It’s very useful to me, because it aligns closely with what we wish to do in our two-helm, pilothouse nav/comms setup. The fanless PC would suit me down to the ground. The only question in my mind is whether to double up with a simple, stand-alone plotter at the outside (“sailing”) helm or to have a waterproof “repeater” screen to see the output of the below-decks nav display. I’m glad you like the Vesper gear: I’ve found reports of it impressive.

Raymond Smith

My Vesper AIS has given me no problems and has been a real asset both crossing the Atlantic and in the Med. I understand your reluctance to recommend it since you had a hassle with the company, but fail to understand why you would recommend a unit you have never tried. Better, imho, to ask for feedback from others on both systems.

Dick Stevenson

Hi Raymond,
I suspect the answer is embedded in the AFI acronym and John does ask for feedback after acknowledging a lack of first hand knowledge. Like so many of these marine electronics products, once they are working and figured out, they often give good service. My ICOM AIS MA-500TR was good out of the box and almost plug and play in the set-up/installation. That is a good deal of what I look for in a product after determining the likelihood of good service.
Dick Stevenson, s/v Alchemy

Eric Klem

Hi John,

I am curious as to how much of your gear you have doubles of or repeaters for so that they work both on deck and down below? Since this post is about communications, do you have 1 radio, 1 radio with a RAM mic, 2 radios or something totally different? On our last boat, I mounted our radio right at the companionway so that it worked reasonably well on deck and down below. Our current boat has a single fixed radio down below and we use a handheld in the cockpit which is not ideal. I have been thinking of going to a RAM mic for the cockpit but it hasn’t yet made it up the priority list. I have used this system on a few boats and it is okay and probably a better compromise for me than 2 radios and the associated antenna issues. We do definitely use the radio both up on deck and down below and it is very dependent on where we are sailing and whether we are underway or not.


Dick Stevenson

Hi Eric,
I know you were directing the question to John, but I thought I would step in w/ Alchemy’s set-up and a comment about the set-up that many have not considered. We have 2 VHF radios, 1 in the nav station (in actuality rarely used) and 1 in the companionway just before exiting, both sharing the masthead antenna with an a/b switch (not a splitter). The companionway radio has a RAM in the cockpit near the helm. We find this important on passage, especially coastal overnighters, as we monitor ch 16 at all times and if either of the below decks radios is on, the talking is hard not to pay attention to and disturbs the off watch crew sleeping. The RAM is heard mainly in the cockpit where the on watch person is the bulk of the time and does not disturb the sleeping crew below.
My best, Dick Stevenson, s/v Alchemy

Eric Klem

Hi Dick,

Thank you for the thoughts. I agree completely about not having a radio on below decks when there are off watch crew asleep. I have occasionally forgotten and left the radio at our nav station on and then had to crawl out of my comfy bunk to turn it off. I find the radio below is really only good when we are not underway but then it is really nice.

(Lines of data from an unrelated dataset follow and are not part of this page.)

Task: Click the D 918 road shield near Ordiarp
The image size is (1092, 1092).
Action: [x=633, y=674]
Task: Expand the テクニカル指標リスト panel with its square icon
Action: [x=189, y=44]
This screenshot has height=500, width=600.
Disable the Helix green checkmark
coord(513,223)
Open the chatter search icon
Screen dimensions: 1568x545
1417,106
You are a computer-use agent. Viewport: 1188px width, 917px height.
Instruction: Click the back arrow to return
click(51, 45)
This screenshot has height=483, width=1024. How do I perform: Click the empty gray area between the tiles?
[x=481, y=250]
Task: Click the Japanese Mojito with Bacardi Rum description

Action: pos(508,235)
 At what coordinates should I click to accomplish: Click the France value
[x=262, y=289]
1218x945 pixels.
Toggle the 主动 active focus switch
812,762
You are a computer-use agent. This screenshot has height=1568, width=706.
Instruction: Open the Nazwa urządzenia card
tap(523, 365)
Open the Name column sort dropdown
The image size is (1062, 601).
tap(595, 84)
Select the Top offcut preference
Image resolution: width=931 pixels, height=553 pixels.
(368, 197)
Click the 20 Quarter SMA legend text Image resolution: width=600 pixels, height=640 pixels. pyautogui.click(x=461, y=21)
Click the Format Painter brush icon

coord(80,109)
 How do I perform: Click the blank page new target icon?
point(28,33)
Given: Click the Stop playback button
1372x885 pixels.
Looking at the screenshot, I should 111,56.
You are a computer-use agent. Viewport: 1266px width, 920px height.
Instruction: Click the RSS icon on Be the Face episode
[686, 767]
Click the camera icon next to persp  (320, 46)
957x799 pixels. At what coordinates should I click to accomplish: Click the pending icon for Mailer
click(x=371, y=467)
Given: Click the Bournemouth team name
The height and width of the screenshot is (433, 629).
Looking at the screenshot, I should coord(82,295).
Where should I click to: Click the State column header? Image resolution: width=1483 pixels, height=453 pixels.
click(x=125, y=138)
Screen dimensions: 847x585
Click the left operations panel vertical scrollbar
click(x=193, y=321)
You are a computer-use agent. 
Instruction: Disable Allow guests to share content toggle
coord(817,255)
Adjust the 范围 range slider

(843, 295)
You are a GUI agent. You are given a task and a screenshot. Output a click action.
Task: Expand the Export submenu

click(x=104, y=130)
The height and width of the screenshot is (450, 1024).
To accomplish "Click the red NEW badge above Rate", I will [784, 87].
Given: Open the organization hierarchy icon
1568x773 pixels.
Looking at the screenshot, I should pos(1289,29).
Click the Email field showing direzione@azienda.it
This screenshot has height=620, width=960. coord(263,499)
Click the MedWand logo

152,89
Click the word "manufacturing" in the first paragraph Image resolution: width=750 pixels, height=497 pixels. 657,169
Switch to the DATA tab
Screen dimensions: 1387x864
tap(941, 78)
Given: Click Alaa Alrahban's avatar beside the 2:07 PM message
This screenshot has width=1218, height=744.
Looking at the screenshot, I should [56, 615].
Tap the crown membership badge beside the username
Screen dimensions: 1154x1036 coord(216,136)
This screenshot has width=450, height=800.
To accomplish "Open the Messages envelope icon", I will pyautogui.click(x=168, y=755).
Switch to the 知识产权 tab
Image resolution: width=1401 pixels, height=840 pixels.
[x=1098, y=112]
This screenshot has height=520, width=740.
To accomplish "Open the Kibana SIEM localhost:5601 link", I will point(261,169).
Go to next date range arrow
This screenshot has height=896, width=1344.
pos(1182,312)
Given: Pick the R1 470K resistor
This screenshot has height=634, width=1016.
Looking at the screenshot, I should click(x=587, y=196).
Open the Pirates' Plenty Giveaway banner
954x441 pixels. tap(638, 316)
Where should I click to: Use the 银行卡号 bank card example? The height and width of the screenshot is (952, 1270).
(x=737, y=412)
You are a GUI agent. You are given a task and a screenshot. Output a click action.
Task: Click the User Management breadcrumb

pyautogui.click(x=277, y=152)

Your solution of an a/b switch makes sense, I really don’t want to end up with a splitter. It seems to me like whether a switch is used or a single radio with a RAM mic, the key is that most of the radio work is from on deck but you do still want the ability to use it down below.


Keith Jones

Hi Eric, I’m not sure what kind of switch Dick is using. I have upgraded some of my ham and marine switches to the Alpha-Delta brand (model 2-b). They have a built in and replaceable lightning surge protector and you can ground the radios by moving the switch to the center position (unusual switch feature), also the unused radio is always grounded. I’ve had cheaper switches wear out and not have the added features so I upgraded a couple of switches last year, I got mine at DXEngineering.

Hope this helps,



The only thing I’d add is a few Uniden Atlantis 250 handheld VHF units.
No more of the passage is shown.